Namun, dalam keruntuhan itu, terang kasih muncul. Dan kasih itu datang dari Megawati. Ia tidak meninggalkan sang adik ideologis.
Bahkan jauh sebelumnya, ketika Prabowo harus meninggalkan Indonesia, Megawati-lah yang secara diam-diam menariknya pulang.
Bukan sekadar menarik tubuhnya ke tanah air, tapi menanamkan kembali semangat juangnya.
Tak banyak yang tahu: kepulangan Prabowo bukan semata dorongan pribadi, tetapi karena bisikan seorang kakak yang memahami luka sejarah bangsanya.
Masih di tahun yang sama. Jakarta berdiri di persimpangan sejarah. Prabowo memanggil saya dalam pertemuan empat mata.
Ia bertanya dengan suara lemah tapi mantap: “Saya ingin bantu negeri ini. Tapi harus mulai dari mana?”
Lalu keluar sebuah nama: Joko Widodo.
Prabowo tidak mengenal Jokowi. Tapi ia percaya pada intuisi Megawati—seorang ibu yang saat itu sudah menaruh dukungan pada Fauzi Bowo dan menerima dana politik dalam jumlah besar.
Prabowo tidak marah. Ia tidak menuding atau menuntut. Ia berstrategi. Ia menebus komitmen Mega. Demi bangsa. Demi masa depan Jakarta. Demi ideologi.
Jokowi naik. Ahok ikut.

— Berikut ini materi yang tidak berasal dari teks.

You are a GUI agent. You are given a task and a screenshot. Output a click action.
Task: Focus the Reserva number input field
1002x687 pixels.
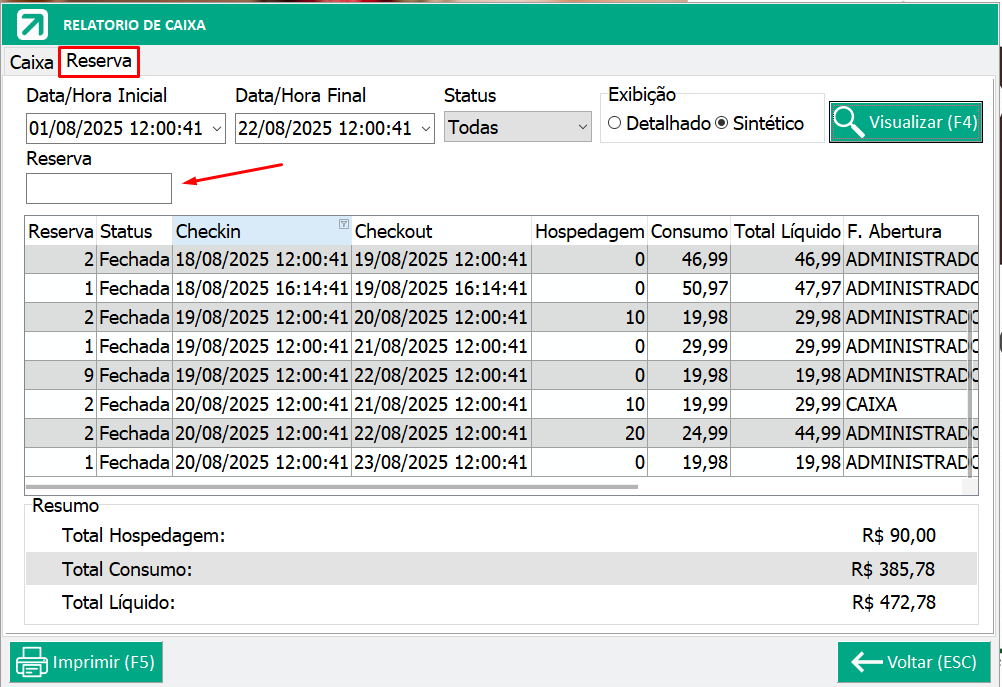[99, 188]
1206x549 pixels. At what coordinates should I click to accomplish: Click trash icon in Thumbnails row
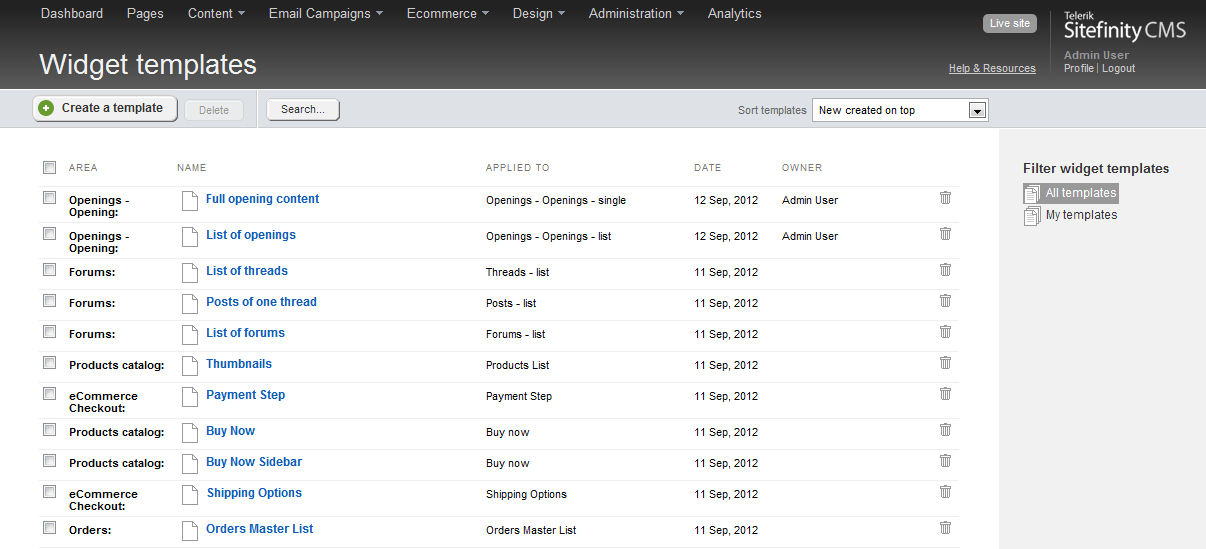pos(945,363)
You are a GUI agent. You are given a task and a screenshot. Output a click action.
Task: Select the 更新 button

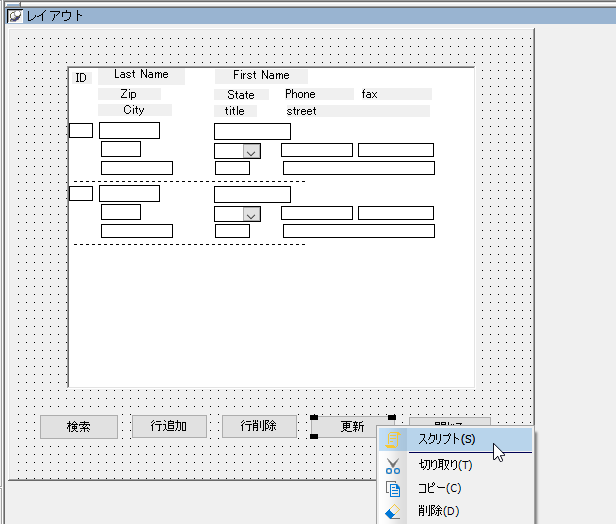click(352, 426)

Tanpa pertemuan ini, sejarah Jakarta dan Indonesia tidak akan seperti sekarang.
Ironisnya, setelah naik ke atas panggung kekuasaan, Jokowi menjauh dari keduanya.
Dari Mega. Dari Prabowo. Dari orang-orang yang memberinya pijakan pertama. Yang membentuknya tanpa klaim.
Hari ini, PDIP tidak lagi bersama Jokowi. Banyak yang mengira Mega dan Prabowo bersatu untuk menjatuhkan Jokowi. Tapi itu narasi keliru.
Mega bukan musuh Jokowi. Ia hanya menepi. Dan Prabowo tidak mengkhianati siapa-siapa. Ia hanya kembali ke pondasi sejatinya.
Keduanya, Mega dan Prabowo, adalah dua jiwa yang dipertemukan bukan karena pragmatisme, tapi karena luka sejarah yang sama.
Karena kasih yang tidak putus, bahkan ketika jalan mereka berbelok. Persaudaraan ini tidak butuh kamera. Tidak butuh panggung. Ia hidup dalam hati dan strategi.
Bagi saya pribadi, kisah ini adalah anugerah Tuhan untuk republik ini. Di tengah politik yang penuh kepalsuan, pencitraan, dan manipulasi, masih ada kasih yang murni.
Kasih yang tidak mencari pamrih. Seperti Prabowo yang pernah berkata kepada saya di tengah kejatuhannya: “Saya belum selesai berjuang.”
Kini, perjuangan itu nyata. Prabowo berdiri sebagai Presiden. Megawati mendampingi, mungkin tak di belakang podium, tapi di dalam strategi. Ia tetap kakak. Prabowo tetap adik. Dan kasih di antara mereka tetap utuh.
Kasih yang membentuk sejarah Indonesia—tanpa kita sadari.
Penutup: Sebuah Cermin
Hubungan Prabowo dan Megawati adalah cermin strategi Indonesia. Cermin yang memperlihatkan bahwa di balik layar politik, ada kekuatan yang lebih halus dan lebih tajam dari kalkulasi elektabilitas: kasih dan ideologi.
Hubungan ini telah menyingkirkan siapa pun yang hanya mementingkan kekuasaan tanpa akar. Termasuk Jokowi.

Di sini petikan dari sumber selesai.